One YAML = one cell = one end-to-end ingest. Six sections (framer optional,

defaults to identity):

| Section | Types |

|---|---|

| source | files · json_corpus · http · s3 · pg_table · mariadb_table · sqlite_table · clickhouse_table · inline |

| framer | identity (default) · heading_boundary · regex_boundary · jsonpath |

| chunker | sentence_aware · fixed_overlap · hierarchy · neighbor_expand · semantic · summary_embed · hierarchical_summary |

| embedder | fastembed (ONNX via `fastembed` in Python, `ort` in Rust) |

| extractor | none · rake_keywords · keybert_phrases · spacy_entities · lang_detect · composite (opt-in extras) |

| target | postgres · mariadb · sqlite · clickhouse; `mode: overwrite \| append \| create_if_missing`; `source_tag` + `promote_metadata` for multi-source tables |

Full field-by-field reference: [`python/README.md`](python/README.md).

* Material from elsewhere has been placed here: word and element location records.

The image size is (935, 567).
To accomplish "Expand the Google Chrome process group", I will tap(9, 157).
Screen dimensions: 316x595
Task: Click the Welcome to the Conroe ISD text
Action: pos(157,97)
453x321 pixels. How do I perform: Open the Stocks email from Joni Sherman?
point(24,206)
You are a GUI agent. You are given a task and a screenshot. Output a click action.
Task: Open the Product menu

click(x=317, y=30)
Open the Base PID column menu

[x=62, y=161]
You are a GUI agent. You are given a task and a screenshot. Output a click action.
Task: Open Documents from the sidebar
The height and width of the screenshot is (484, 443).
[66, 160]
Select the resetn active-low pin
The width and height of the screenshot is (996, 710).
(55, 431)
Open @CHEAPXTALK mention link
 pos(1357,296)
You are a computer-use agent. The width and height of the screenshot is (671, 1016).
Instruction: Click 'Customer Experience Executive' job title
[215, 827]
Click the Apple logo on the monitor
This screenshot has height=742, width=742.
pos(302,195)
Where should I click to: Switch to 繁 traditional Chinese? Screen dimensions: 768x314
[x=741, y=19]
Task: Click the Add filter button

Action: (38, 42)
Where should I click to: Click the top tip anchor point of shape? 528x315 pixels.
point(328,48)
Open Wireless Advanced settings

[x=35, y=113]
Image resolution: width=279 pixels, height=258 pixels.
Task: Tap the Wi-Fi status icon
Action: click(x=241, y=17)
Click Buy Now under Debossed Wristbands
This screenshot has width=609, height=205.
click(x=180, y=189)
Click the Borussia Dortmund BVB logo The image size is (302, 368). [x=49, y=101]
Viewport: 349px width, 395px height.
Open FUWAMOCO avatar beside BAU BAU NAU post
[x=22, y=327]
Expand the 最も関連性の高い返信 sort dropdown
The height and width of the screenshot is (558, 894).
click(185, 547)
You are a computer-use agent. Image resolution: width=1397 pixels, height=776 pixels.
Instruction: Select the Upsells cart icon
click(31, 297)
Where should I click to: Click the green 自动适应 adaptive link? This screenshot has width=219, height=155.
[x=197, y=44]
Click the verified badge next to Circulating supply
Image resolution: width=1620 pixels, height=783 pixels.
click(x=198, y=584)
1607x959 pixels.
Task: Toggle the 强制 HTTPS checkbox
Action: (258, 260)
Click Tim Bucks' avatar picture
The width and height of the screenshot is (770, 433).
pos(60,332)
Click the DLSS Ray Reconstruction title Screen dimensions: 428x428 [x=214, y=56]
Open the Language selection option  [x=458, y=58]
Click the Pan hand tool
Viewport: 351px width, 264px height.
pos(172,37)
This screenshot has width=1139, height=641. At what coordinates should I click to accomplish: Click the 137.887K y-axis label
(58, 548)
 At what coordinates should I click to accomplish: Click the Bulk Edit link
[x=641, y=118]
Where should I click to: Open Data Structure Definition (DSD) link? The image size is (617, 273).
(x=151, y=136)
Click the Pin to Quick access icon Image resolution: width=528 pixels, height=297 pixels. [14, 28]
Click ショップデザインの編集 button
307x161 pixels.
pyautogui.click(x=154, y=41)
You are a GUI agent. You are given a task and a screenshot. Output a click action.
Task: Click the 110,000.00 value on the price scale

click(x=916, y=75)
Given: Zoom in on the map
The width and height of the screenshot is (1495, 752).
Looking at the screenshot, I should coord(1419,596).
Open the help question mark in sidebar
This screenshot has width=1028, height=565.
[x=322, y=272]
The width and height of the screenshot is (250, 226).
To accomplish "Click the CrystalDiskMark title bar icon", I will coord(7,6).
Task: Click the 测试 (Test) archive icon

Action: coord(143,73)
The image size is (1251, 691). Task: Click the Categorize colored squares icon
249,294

Per-engine specifics: [`docs/engines/`](docs/engines/).

## Target table schema (PG variant, others structurally identical)

```sql

CREATE TABLE {schema}.{table} (

    id                  text PRIMARY KEY,        -- "{doc_id}::{seq_num}"

    doc_id              text NOT NULL,

    seq_num             int  NOT NULL,

    original_content    text NOT NULL,           -- raw chunk, for grep / fact-match / audit

    embedded_content    text NOT NULL,           -- what was embedded (may include heading prefix, neighbors)

    tags                text[] NOT NULL DEFAULT '{}',

    metadata            jsonb NOT NULL DEFAULT '{}',

    embedding           vector({dim}) NOT NULL,

    source              text,                    -- write-once provenance

    created_at          timestamptz NOT NULL DEFAULT now()

);

-- plus: UNIQUE on (doc_id, seq_num); HNSW index on embedding if hnsw=true

```

MariaDB uses `VECTOR(N)` + `JSON` columns; SQLite uses a two-table dance

(main + vec0 virtual); ClickHouse uses `Array(Float32)` + `MergeTree`

engine. Storage shape is identical; only column types differ. See

[`docs/storage-model.md`](docs/storage-model.md) and per-engine docs.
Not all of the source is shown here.